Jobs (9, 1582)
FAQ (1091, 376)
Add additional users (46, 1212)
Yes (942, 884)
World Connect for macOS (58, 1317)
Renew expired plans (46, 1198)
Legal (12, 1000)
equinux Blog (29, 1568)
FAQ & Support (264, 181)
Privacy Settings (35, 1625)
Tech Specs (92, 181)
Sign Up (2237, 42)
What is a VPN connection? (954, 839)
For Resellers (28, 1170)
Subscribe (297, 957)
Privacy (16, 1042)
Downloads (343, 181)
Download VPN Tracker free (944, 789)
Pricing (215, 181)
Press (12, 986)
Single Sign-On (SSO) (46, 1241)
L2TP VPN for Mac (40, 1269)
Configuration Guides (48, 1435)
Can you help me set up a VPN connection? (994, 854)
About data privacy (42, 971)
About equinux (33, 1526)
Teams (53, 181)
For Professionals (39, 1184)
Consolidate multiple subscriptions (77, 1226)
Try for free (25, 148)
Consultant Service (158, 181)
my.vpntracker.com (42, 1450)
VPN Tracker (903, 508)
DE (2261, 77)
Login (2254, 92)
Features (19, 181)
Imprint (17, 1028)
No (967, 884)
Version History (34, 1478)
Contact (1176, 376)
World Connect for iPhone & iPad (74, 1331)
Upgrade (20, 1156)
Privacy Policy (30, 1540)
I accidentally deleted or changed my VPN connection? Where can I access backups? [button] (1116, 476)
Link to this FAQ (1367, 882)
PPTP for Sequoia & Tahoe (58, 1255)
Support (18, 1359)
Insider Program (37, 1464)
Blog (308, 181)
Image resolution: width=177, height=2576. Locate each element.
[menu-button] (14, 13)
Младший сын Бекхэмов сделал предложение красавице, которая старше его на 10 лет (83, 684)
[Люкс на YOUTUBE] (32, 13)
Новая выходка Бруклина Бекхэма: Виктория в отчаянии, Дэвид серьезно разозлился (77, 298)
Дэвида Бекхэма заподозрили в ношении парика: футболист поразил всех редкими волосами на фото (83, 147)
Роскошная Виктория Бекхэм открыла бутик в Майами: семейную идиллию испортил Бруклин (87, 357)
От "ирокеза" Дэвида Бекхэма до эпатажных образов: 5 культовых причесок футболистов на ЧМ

* * *

Word for word, restate the lines above from the line containing "Pricing (215, 181)" through the line containing "Try for free (25, 148)", with both included and nothing else.

RESPONSE TO THIS EXERCISE ▸
Pricing (215, 181)
Press (12, 986)
Single Sign-On (SSO) (46, 1241)
L2TP VPN for Mac (40, 1269)
Configuration Guides (48, 1435)
Can you help me set up a VPN connection? (994, 854)
About data privacy (42, 971)
About equinux (33, 1526)
Teams (53, 181)
For Professionals (39, 1184)
Consolidate multiple subscriptions (77, 1226)
Try for free (25, 148)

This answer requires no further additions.